Sitting AIBS Board member Terry L. Yates has died after a brief illness at age 57. We at AIBS note his passing with great sadness and a profound sense of loss to both science and human fellowship. Terry was Vice President for Research and Economic Development at the University of New Mexico, and included among his many other official duties at the time of his death the immediate past presidency of the Natural Science Collections Alliance, whose statement on Terry is online here. The NSC Alliance recognizes, as does AIBS, that Terry worked worked tirelessly on the national stage to increase awareness of the vitally important research in biological diversity, evolution, and ecology that is conducted at our nation's natural science collections and museums.

“It was his exuberance you remember most about Terry,” says UNM President David Schmidly in a statement. The UNM statement goes on to say:

“He was one of the first graduate students I taught at Texas Tech in the mid-1970’s," continues Schmidly, "and he was always ready to examine a new idea or take a trip to the field to explore a theory. I think he was happier out in the field than he was behind a desk.”

Yates was best known for his groundbreaking research on the source of Hantavirus, a serious respiratory disease that is frequently fatal. When people in the southwest began dying from an unknown viral disease in 1993, Yates worked with researchers from the National Centers for Disease Control to track down the cause.

Using specimens Yates had collected over the years and placed in the museum of Southwestern Biology, they were able to pinpoint a species of deer mice as the carrier of the Sin Nombre Virus. The National Science Foundation named research done by Yates and his collaborator Robert Parmeter on the Hanta Virus as one of its “Nifty 50” discoveries ­ projects funded that have had the biggest impact on the lives of Americans.

His most recently published paper explored the relationship between weather and deer mice populations. Yates and his co-authors were able to predict increased risk to humans in specific parts of the Four Corners area after studying satellite photos of vegetation growth.

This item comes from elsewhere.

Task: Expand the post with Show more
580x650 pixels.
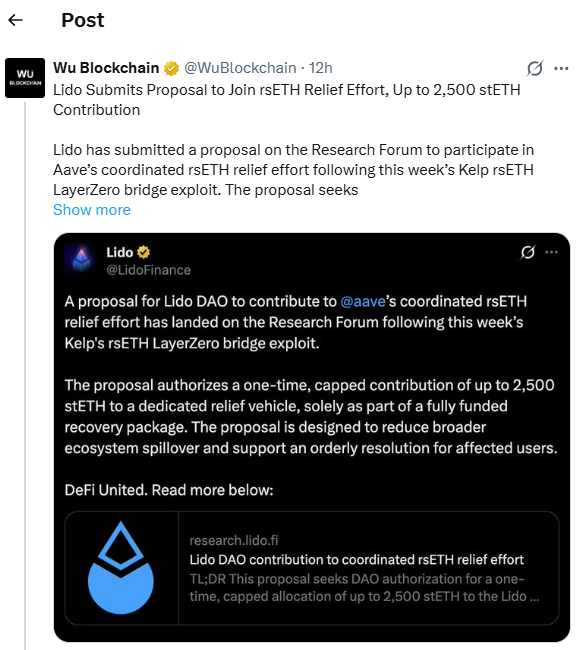Action: (x=92, y=210)
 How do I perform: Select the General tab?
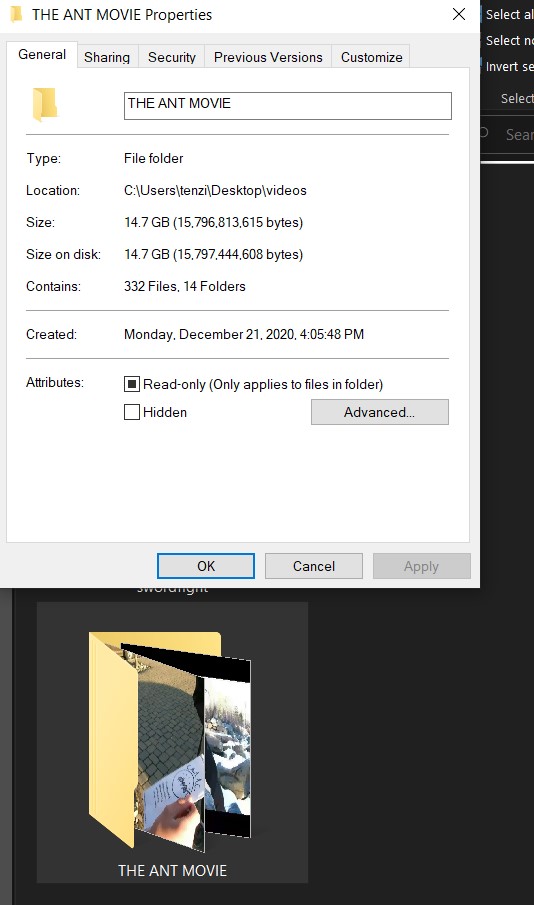coord(42,55)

In 2006 his work gave the New Mexico Department of Public Health the scientific evidence it needed to give advance warning to New Mexicans living in certain areas of the state that they faced an increased risk for exposure to hantavirus.

Yates was appointed Vice Provost for Research at UNM in 2001, and served as Vice President for Research and Economic Development from 2004 to the present. He was also the Curator of Genomic Resources for the Museum of Southwestern Biology at UNM, and a professor of biology and pathology, and he helped create the Long Term Ecological Research site near Socorro, used by UNM students involved in a wide variety of research projects.

Yates came to UNM in 1978 as an assistant professor of biology. During his tenure as vice-provost and vice-president for research, the total amount of research awards rose from $247 million to nearly $300 million.

He was a member of the Board of Life Sciences of the National Academy of Sciences, and an honorary member of the Society of Mammalogists, the highest honor that professional society bestows. He published 126 research papers in refereed outlets, and chaired 17 Ph.D. students. In August the UNM regents gave Yates a Regents Meritorious Service Award."

A memorial service to celebrate Terry's life and work will be held on Friday, Dec. 14 at 2 p.m. in Popejoy Hall in the Center for the Arts on the UNM campus.

In lieu of flowers, the family has requested that contributions be made to the Terry Yates Endowment for Field Mammalogy at the University of New Mexico. Please sent contributions to the Yates Endowment in care of the UNM Foundation, Inc., MSC07 4260, 1 University of New Mexico, 87131-0001.